## Work order
In your reply, reproduce the lines from the first one below to the line containing "Given: Sort by the 損益 column header", inclusive, exactly as they stand.

Saved data entries
..............................

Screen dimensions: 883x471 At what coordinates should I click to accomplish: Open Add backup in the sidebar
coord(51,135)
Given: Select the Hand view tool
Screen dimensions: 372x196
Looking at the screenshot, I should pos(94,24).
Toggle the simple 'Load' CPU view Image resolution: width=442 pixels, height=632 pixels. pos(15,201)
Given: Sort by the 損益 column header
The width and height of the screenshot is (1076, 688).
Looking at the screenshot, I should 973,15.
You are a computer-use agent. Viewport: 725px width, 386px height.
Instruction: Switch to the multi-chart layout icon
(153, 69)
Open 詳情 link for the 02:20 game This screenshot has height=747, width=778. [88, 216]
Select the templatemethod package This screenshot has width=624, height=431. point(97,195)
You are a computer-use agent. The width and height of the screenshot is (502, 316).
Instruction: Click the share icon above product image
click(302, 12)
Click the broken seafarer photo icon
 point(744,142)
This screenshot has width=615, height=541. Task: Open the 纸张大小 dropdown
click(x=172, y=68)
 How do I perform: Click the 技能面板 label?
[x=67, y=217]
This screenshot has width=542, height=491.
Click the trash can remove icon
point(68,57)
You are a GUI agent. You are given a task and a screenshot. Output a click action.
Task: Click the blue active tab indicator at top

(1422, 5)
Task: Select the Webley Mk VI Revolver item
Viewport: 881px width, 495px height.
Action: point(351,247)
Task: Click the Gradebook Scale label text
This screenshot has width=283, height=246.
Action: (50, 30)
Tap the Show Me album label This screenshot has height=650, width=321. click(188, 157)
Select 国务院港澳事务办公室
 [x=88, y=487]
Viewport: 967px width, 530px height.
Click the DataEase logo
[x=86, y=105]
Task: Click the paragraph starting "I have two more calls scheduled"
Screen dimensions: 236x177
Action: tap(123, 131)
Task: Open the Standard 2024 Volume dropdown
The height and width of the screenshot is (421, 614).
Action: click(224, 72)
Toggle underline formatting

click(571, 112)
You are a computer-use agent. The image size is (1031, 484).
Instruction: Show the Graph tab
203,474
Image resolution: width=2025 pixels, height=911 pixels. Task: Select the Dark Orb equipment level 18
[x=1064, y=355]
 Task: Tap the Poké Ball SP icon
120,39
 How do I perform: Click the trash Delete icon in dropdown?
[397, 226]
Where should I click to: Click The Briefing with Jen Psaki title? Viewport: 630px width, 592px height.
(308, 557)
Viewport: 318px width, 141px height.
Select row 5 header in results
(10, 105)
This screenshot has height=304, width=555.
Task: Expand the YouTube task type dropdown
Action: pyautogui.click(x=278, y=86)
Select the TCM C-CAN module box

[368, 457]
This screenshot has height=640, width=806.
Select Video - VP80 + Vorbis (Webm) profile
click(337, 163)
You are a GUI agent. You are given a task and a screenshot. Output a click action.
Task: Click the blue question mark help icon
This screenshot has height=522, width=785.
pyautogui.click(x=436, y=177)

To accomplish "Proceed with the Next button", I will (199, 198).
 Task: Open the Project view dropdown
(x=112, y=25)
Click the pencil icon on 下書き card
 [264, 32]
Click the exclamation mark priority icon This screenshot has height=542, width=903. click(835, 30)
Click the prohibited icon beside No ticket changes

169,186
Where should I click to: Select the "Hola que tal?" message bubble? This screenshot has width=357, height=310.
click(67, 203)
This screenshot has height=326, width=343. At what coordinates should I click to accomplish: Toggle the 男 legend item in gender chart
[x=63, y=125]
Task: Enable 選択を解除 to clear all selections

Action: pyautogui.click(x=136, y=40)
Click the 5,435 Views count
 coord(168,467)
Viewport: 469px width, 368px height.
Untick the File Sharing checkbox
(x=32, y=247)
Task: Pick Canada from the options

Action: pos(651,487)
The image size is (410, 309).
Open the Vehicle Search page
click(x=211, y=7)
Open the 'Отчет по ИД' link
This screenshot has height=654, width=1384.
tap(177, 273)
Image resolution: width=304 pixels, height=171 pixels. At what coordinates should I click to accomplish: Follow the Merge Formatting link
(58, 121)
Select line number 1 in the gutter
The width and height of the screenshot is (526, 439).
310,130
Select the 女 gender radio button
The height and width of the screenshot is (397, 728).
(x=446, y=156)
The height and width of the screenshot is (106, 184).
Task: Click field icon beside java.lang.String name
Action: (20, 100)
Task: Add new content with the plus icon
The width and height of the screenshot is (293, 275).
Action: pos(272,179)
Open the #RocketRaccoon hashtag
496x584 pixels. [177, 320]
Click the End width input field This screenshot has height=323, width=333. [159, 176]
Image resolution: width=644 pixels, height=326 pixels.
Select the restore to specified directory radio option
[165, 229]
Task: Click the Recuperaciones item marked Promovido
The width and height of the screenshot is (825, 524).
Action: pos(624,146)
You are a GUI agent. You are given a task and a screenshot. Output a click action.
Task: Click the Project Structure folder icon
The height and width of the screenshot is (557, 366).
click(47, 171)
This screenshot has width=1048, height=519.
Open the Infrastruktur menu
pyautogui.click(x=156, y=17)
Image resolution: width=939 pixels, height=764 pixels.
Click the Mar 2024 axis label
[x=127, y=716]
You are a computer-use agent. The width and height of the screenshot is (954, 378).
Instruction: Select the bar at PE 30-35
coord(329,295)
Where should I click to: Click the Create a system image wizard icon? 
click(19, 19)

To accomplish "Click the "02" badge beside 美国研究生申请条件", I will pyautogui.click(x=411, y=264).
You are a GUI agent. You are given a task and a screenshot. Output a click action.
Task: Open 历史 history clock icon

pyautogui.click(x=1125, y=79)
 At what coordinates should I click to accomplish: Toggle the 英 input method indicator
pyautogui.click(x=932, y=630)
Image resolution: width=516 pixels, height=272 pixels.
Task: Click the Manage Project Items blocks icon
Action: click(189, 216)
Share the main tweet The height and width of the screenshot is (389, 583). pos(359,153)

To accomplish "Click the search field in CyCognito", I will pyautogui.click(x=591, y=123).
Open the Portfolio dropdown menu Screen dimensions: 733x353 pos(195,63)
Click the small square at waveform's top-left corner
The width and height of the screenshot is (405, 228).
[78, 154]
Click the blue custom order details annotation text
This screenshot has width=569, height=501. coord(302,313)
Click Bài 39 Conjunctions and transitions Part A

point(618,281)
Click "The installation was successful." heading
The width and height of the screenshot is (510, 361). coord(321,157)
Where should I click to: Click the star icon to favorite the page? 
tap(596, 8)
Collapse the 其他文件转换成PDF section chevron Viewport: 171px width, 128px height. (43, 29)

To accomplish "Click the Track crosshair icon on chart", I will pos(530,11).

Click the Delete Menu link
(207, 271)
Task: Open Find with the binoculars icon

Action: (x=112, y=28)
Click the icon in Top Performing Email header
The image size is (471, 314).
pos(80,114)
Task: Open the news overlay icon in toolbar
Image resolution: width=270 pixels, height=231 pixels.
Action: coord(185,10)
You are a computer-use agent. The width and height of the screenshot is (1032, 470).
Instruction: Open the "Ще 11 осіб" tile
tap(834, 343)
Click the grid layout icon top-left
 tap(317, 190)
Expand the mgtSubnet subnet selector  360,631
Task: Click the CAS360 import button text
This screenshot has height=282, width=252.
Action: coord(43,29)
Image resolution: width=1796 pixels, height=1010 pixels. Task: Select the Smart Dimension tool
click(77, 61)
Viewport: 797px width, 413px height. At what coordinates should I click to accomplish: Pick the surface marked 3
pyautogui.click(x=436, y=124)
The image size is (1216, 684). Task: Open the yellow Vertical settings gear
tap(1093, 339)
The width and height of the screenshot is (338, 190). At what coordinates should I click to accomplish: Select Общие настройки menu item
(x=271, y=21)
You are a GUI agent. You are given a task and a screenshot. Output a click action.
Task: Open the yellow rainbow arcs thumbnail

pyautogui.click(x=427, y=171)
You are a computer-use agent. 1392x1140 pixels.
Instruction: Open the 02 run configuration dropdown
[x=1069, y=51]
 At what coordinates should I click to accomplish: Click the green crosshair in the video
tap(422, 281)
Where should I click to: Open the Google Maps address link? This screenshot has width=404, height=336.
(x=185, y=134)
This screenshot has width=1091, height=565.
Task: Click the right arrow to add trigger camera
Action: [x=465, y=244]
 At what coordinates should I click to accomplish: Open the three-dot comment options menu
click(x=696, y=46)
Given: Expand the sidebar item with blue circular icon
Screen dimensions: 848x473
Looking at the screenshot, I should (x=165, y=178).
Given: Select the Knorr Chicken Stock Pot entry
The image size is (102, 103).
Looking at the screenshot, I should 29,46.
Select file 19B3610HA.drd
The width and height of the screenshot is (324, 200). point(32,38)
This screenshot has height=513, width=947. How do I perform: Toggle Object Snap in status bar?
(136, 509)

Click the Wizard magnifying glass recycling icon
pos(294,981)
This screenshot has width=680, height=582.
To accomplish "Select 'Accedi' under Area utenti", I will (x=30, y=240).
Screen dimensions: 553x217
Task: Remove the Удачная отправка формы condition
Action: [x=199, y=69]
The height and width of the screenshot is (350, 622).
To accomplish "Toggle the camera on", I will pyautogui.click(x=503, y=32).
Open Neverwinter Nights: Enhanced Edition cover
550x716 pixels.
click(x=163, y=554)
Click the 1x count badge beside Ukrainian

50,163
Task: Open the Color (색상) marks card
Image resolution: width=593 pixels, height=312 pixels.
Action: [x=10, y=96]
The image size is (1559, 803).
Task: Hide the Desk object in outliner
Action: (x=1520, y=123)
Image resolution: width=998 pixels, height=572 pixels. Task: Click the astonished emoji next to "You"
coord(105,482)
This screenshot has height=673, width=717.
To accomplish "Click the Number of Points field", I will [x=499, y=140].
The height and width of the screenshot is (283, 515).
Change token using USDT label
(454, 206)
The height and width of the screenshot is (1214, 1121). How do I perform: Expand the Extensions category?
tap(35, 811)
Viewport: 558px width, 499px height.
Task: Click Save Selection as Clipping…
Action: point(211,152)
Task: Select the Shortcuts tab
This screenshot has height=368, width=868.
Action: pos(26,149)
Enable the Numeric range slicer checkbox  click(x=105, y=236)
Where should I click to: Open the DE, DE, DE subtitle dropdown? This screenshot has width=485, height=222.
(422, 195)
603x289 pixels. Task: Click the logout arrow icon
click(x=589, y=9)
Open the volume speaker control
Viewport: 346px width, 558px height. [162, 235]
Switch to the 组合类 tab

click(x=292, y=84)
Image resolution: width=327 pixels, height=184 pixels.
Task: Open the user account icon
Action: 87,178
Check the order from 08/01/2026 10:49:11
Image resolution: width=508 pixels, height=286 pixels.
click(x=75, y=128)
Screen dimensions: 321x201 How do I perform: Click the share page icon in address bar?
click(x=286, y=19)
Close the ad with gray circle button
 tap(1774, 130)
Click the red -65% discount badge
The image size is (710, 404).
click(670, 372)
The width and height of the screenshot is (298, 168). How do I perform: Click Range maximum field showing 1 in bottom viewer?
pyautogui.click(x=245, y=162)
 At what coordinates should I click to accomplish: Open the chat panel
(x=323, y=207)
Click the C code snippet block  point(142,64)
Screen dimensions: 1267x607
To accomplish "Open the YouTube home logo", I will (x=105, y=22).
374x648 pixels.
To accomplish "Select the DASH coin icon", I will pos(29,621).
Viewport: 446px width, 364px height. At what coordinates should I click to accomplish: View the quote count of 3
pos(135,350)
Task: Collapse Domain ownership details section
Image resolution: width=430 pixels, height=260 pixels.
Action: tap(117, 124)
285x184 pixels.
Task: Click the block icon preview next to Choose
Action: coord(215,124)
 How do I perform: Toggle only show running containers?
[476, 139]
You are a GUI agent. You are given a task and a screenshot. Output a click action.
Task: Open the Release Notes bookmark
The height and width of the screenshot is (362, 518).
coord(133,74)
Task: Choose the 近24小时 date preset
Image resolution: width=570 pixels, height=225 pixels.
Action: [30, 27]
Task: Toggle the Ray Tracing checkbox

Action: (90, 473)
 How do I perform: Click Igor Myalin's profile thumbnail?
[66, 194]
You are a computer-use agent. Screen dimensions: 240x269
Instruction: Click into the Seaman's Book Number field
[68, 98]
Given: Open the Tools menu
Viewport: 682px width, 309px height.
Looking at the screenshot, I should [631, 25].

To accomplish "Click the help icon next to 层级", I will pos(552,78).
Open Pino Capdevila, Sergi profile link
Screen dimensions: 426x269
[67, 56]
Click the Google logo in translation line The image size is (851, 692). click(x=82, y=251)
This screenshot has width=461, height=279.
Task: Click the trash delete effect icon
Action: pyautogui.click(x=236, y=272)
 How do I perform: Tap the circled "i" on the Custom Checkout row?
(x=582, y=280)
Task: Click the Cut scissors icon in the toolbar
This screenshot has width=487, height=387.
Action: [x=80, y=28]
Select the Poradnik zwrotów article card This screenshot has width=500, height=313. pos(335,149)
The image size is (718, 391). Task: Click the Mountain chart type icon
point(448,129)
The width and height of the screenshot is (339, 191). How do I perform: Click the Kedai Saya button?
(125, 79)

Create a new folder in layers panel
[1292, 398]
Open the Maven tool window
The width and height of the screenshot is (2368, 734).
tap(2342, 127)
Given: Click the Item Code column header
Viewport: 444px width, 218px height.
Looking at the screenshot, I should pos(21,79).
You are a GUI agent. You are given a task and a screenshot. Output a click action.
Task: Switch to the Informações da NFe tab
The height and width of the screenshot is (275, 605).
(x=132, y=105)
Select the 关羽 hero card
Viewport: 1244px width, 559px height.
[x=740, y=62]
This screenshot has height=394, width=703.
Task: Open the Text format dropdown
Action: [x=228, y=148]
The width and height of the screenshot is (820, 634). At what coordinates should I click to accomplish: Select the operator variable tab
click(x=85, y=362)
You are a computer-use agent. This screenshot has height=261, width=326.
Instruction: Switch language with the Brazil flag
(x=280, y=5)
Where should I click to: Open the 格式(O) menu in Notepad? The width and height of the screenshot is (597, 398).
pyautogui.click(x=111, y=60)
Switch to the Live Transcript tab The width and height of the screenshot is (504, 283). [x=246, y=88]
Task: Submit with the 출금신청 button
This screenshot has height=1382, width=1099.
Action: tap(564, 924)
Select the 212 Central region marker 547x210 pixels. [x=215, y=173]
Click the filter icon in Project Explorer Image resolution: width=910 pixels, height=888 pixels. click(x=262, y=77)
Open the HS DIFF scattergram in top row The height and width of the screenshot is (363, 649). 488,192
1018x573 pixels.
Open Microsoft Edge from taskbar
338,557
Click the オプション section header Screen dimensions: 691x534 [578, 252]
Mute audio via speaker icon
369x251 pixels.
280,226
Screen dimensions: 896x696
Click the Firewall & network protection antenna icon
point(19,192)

..............................

## Answer area
Screen dimensions: 883x471 At what coordinates should I click to accomplish: Open Add backup in the sidebar
coord(51,135)
Given: Select the Hand view tool
Screen dimensions: 372x196
Looking at the screenshot, I should pos(94,24).
Toggle the simple 'Load' CPU view Image resolution: width=442 pixels, height=632 pixels. pos(15,201)
Given: Sort by the 損益 column header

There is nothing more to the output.